In a 53-count indictment brought in March 2005, prosecutors charged that in June 2002, Squitieri assumed control as acting boss of the Gambinos once the family's official boss, Peter Gotti, was arrested for racketeering charges. Squitieri refused to acknowledge that he was a member of the Gambino family.

He admitted to taking part in an "enterprise," but told the magistrate judge he would agree to a plea only "with the Gambino name out of it."
Prosecutors recommended a sentence of seven years to a maximum of nine years, which was less than half the sentence that he might have faced if convicted.

The NY Times reported:

Squitieri appeared lively and spoke in a strong voice. But at one point, when the judge asked him during which years he had committed his crimes, he became confused.

"I can't remember too good, your honor," he said. "I'm getting up in age."

At the end of the hearing, Mr. Squitieri turned to point at his wife, Marie, a slim woman with flowing blond hair, who was sitting with a group of his relatives. "I did it for you," he said. "I pleaded guilty because of you."
The arrest of Mr. Squitieri and 31 others followed a three-year probe involving an FBI agent, Joaquin Garcia, who had infiltrated Greg DePalma's crew.

F.B.I. officials have compared Garcia to Joe Pistone, aka "Donnie Brasco," who infiltrated the Bonanno crime family decades earlier.

The Times story related an amusing parallel with the Sopranos television show.

At one point during the operation, the undercover agent gave flat-screen televisions to Mr.
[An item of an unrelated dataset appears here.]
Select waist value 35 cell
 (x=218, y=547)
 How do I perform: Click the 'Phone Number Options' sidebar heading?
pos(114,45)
Squitieri and to Mr. DePalma, saying they were stolen, a law enforcement official recounted. One evening Mr. Squitieri was watching an episode of "The Sopranos." In it, a mobster was watching his own stolen flat-screen set when his parole officer visited and promptly arrested him for possessing stolen property.
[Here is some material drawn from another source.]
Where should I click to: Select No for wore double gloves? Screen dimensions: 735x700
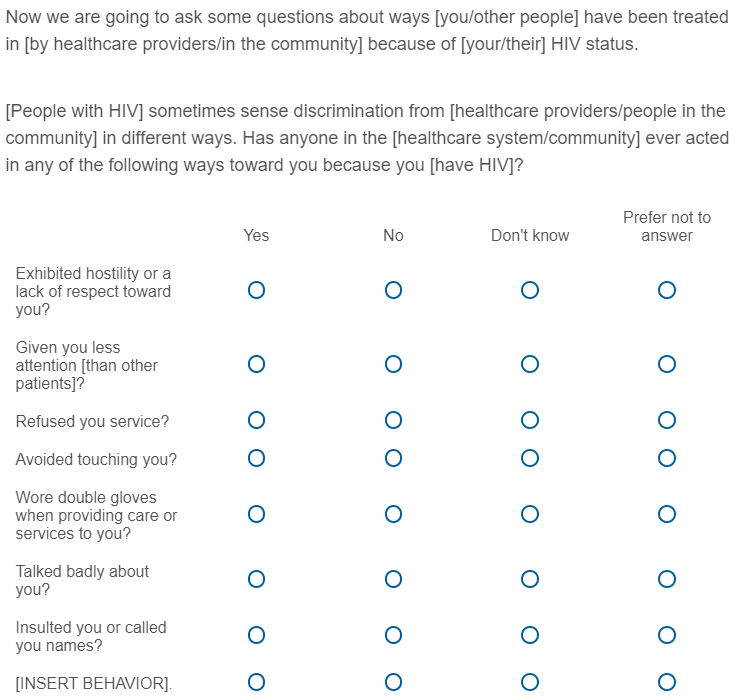click(x=393, y=514)
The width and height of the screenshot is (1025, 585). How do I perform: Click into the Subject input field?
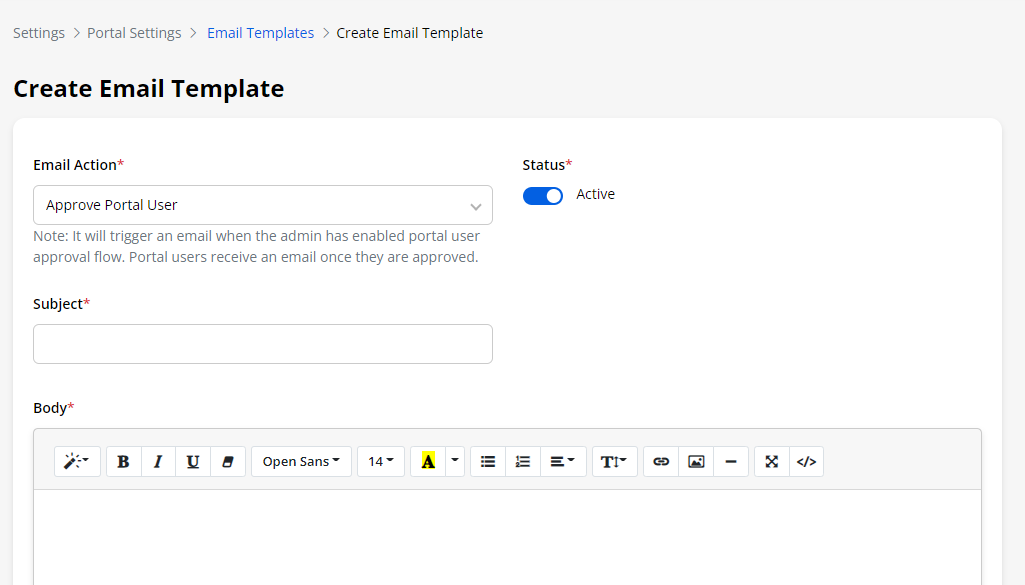coord(262,344)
That episode made Mr. Squitieri, who was himself on supervised release, nervous about the gift, the law enforcement official said. He got rid of the set, the official said, concerned that this "could be life imitating art."

Megale, accused as the acting underboss and street operator for Squitieri, pleaded guilty to racketeering charges.

Two men admitted they were "street bosses" for Squitieri, Sisca and Filippelli, and pleaded guilty.